The Role of Anti-Factor Xa Activity in the Management of Ecchymosis in Patients Receiving Rivaroxaban after Total Knee Arthroplasty

J. Clin. Med. 2023, 12(3), 1161; https://doi.org/10.3390/jcm12031161
by Han Wang 1,†, Jiacheng Liu 2,†, Xiaofei Lai 3, Xinyu Li 4,* and Wei Huang 2,*
Reviewer 1:
Reviewer 2: Anonymous
J. Clin. Med. 2023, 12(3), 1161; https://doi.org/10.3390/jcm12031161
Submission received: 23 December 2022 / Revised: 30 January 2023 / Accepted: 31 January 2023 / Published: 1 February 2023
(This article belongs to the Section Orthopedics)

Round 1

Reviewer 1 Report

Dear authors,

thank you very much for giving me the opportunity to review this work.

Extensive perioperative blood loss and haematoma might not only restrict postoperative rehabilitation but might be also associated with severe complications. On the other hand, thrombembolic events are still a threat to all patients undergoing TKA. Perioperative monitoring parameters can help to find to ideal invidual dose of anticoagulants like rivaroxaban and therefore, your work is highly interesting.

In general, this work is well structured and well written. Nevertheless, i would like to raise some minor issues:

- Why did you chose a size of 3mm as cut-off for ecchymosis?

- At what p.o. day was the ecchymosis assessed/measured? 

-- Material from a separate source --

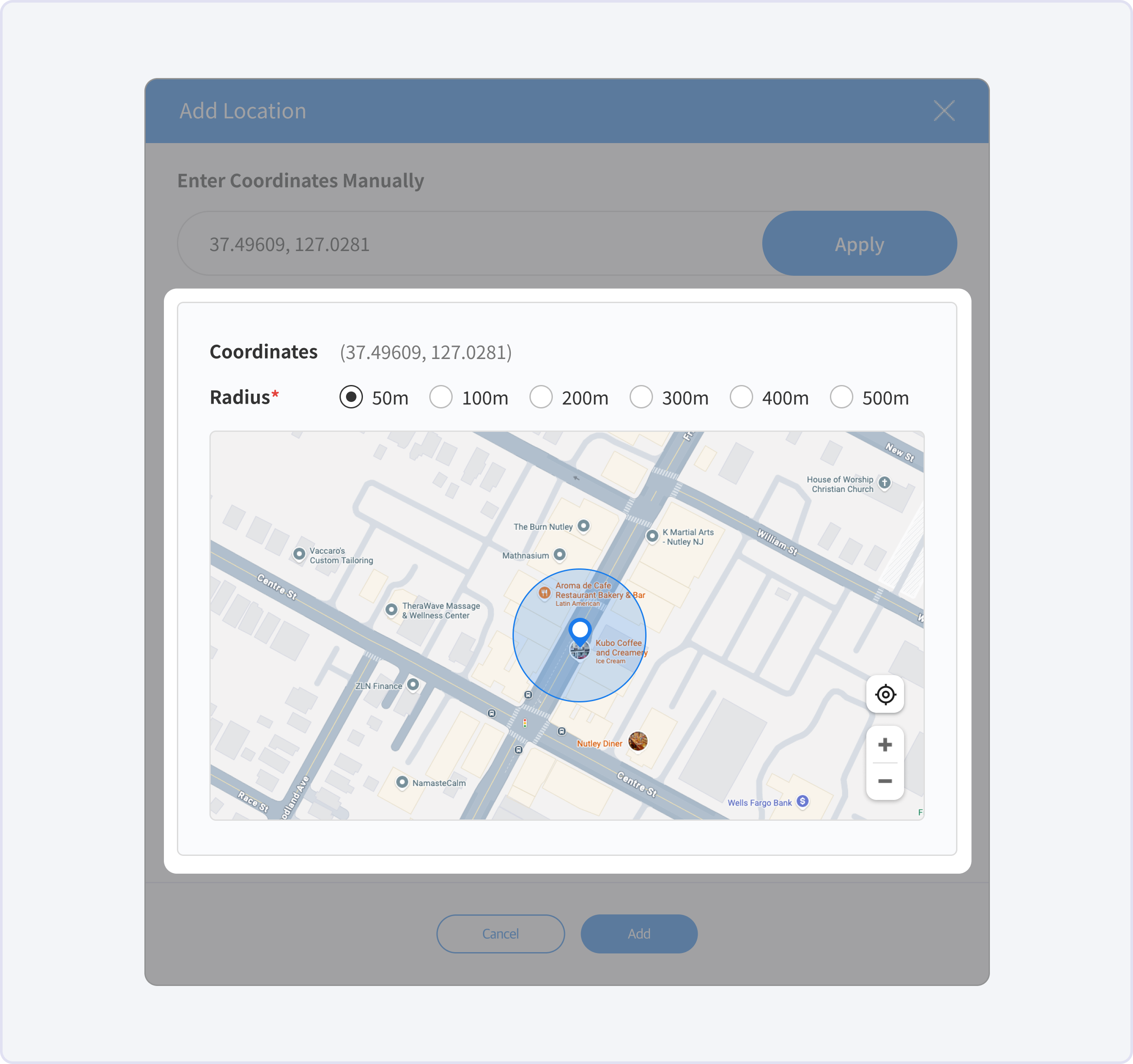Screen dimensions: 1133x1064
Task: Select the 100m radius option
Action: [441, 397]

- Is it possible to provide more pre- and postop. blood values, in particular the haemoglobin and thrombocytes?

Best regards

 

 

Author Response

Point 1: Thank you very much for giving me the opportunity to review this work. Extensive perioperative blood loss and haematoma might not only restrict postoperative rehabilitation but might be also associated with severe complications. On the other hand, thrombembolic events are still a threat to all patients undergoing TKA. Perioperative monitoring parameters can help to find to ideal invidual dose of anticoagulants like rivaroxaban and therefore, your work is highly interesting.

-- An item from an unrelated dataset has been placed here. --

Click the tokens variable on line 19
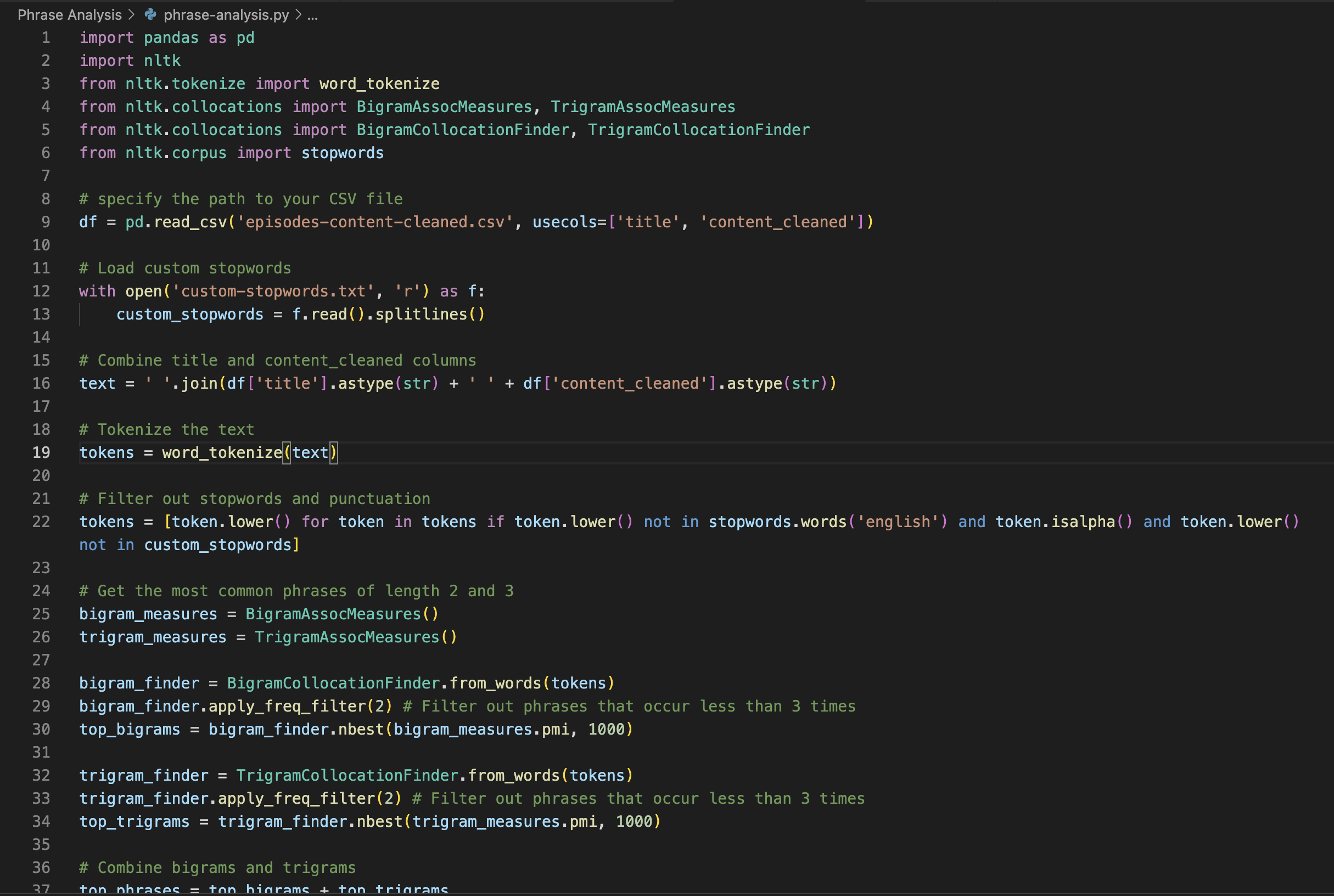pos(107,452)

Response 1: Thank you for your positive comments and your efforts in reviewing our manuscript. Your comments are all valuable and very helpful for revising and improving our paper. We have studied the comments carefully and have made corrections accordingly. Below please find our responses to each of these comments.

 

Point 2: In general, this work is well structured and well written. Nevertheless, I would like to raise some minor issues: Why did you chose a size of 3mm as cut-off for ecchymosis?

Response 2: Thanks for your question. 3 mm is a cut-off value to distinguish ecchymosis from petechiae as per accepted guidelines, and it has been used in many published researches related to ecchymosis (Sarit Kalfon et al., J Pediatr Hematol Oncol, 2018; Ertan Yetkin et al., Clin Hemorheol Microcirc, 2018). Thank you for your reminding, and we have added the related references to the revised manuscript, which you could also find below.

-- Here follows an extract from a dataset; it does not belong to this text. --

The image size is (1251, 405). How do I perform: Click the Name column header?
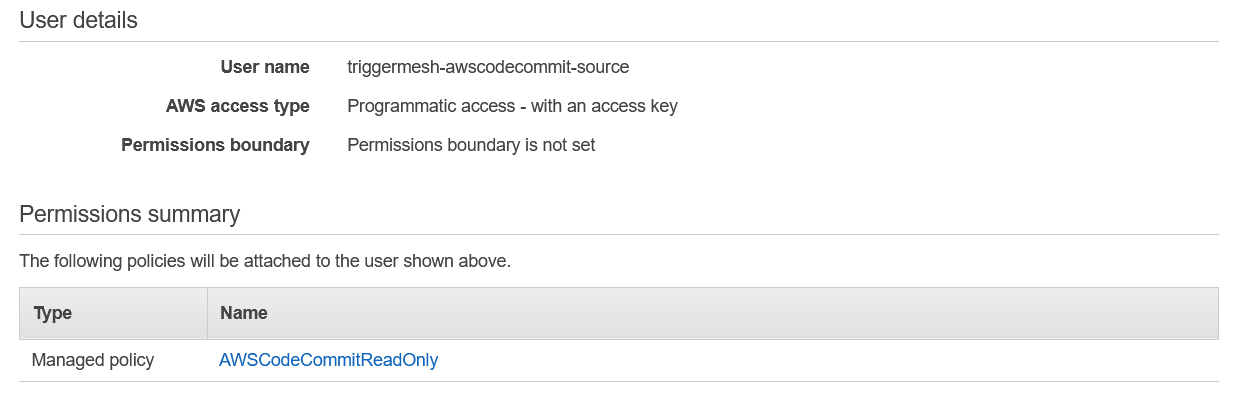tap(713, 313)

The revised part (marked in red, Page 3, Line 117):

2.3. Perioperative management

Ecchymosis was defined as subcutaneous hemorrhagic lesions, larger than > 3mm, forming a flat, rounded or irregular, blue or purplish patch in this study. [26,27]”

 

Point 3: At what p.o. day was the ecchymosis assessed/measured?

Response 3: Thank you for your professional question. According to the published work, most of the patients developed ecchymosis within 2-3 days after TKA. (Wang et al., J Arthroplasty, 2018) However, to detect and record ecchymosis timely, we decided to monitor and assess the onset of ecchymosis in the enrolled patients daily from post-operative day 1 (POD1) to the discharge day. Now we have revised the related statement in the updated manuscript according to your kindly comment, which you could also find below.

The revised part (marked in red, Page 3, Line 118-119):

2.3. Perioperative management

Patients were monitored daily from POD1 to the discharge day by the researchers for the occurrence of ecchymosis after TKA, and then were divided into ecchymosis group and non-ecchymosis group later in the analyses.”

 

Point 4: Is it possible to provide more pre- and postop. blood values, in particular the haemoglobin and thrombocytes?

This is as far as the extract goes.